A block of mass 2 kg is suspended by a weightless string of length 1 m. A horizontal force is applied to displace the block slowly until the string makes an angle of `30^(@)` with the initial vertical direction. What is the work done by the applied force? (Take `g = 10 m//s^(2)`)

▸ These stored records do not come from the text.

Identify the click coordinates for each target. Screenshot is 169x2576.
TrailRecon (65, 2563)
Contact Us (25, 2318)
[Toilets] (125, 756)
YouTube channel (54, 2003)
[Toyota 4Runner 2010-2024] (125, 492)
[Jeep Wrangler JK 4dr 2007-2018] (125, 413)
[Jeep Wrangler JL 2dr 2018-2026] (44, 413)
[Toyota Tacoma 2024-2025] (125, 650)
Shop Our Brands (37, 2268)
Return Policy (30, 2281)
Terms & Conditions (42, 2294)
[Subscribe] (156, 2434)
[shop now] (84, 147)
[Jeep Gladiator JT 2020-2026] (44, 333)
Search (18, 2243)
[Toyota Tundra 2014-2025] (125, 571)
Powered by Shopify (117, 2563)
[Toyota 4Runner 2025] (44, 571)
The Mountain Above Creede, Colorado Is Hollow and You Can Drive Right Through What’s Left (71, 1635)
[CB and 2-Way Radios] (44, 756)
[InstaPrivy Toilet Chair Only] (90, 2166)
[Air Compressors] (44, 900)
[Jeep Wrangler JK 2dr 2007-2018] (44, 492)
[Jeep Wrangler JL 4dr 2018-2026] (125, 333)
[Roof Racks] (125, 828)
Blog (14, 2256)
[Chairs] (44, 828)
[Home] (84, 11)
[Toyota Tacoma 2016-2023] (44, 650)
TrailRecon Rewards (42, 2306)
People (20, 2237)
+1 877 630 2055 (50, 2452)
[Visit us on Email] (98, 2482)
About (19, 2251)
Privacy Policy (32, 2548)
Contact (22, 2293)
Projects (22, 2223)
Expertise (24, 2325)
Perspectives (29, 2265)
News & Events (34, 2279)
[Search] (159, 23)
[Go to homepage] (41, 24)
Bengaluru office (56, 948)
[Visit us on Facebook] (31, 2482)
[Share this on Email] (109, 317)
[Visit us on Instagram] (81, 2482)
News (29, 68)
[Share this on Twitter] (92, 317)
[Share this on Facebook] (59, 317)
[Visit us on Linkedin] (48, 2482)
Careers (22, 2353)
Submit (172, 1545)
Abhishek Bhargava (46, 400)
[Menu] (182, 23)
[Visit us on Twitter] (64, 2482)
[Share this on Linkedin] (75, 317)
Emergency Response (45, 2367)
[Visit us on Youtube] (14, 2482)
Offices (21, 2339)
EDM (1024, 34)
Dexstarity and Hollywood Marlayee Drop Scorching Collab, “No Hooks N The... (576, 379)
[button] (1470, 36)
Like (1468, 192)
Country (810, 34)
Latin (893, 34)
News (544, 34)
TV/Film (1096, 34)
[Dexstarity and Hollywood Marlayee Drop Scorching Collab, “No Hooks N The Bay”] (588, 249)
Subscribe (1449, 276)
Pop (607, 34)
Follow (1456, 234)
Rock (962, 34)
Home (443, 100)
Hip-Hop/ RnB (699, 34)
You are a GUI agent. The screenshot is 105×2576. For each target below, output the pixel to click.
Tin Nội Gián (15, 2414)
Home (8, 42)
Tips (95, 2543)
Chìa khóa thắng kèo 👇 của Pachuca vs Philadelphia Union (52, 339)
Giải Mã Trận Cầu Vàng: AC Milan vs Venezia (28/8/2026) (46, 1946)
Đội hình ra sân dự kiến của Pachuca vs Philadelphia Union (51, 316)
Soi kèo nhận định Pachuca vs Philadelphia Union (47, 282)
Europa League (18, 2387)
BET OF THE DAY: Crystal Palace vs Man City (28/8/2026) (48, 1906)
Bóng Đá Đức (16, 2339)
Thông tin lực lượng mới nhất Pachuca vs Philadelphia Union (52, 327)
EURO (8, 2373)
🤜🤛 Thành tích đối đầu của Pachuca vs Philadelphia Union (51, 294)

To solve the problem, we need to find the work done by the applied force when the block is displaced to make an angle of \(30^\circ\) with the vertical. ### Step-by-Step Solution: 1. **Identify the Given Values:** - Mass of the block, \(m = 2 \, \text{kg}\) - Length of the string, \(L = 1 \, \text{m}\) - Angle with the vertical, \(\theta = 30^\circ\) - Acceleration due to gravity, \(g = 10 \, \text{m/s}^2\) 2. **Calculate the Height Change:** When the block is displaced, the vertical height \(h\) it rises can be calculated using the formula: \[ h = L - L \cos(\theta) \] Substituting the values: \[ h = 1 - 1 \cdot \cos(30^\circ) \] We know that \(\cos(30^\circ) = \frac{\sqrt{3}}{2}\): \[ h = 1 - 1 \cdot \frac{\sqrt{3}}{2} = 1 - \frac{\sqrt{3}}{2} \] 3. **Calculate the Work Done Against Gravity:** The work done against gravity when the block rises to height \(h\) is given by: \[ W_g = mgh \] Substituting the values: \[ W_g = 2 \cdot 10 \cdot h = 20h \] Now substituting \(h\): \[ W_g = 20 \left(1 - \frac{\sqrt{3}}{2}\right) \] 4. **Calculate the Numerical Value of Work Done:** To find the numerical value of \(W_g\): \[ W_g = 20 \left(1 - \frac{\sqrt{3}}{2}\right) = 20 \left(1 - 0.866\right) \approx 20 \cdot 0.134 \approx 2.68 \, \text{J} \] 5. **Determine Work Done by the Applied Force:** Since the block is displaced slowly, the work done by the applied force is equal to the work done against gravity: \[ W_{\text{applied}} = W_g = 20 \left(1 - \frac{\sqrt{3}}{2}\right) \approx 2.68 \, \text{J} \] ### Final Answer: The work done by the applied force is approximately \(2.68 \, \text{J}\).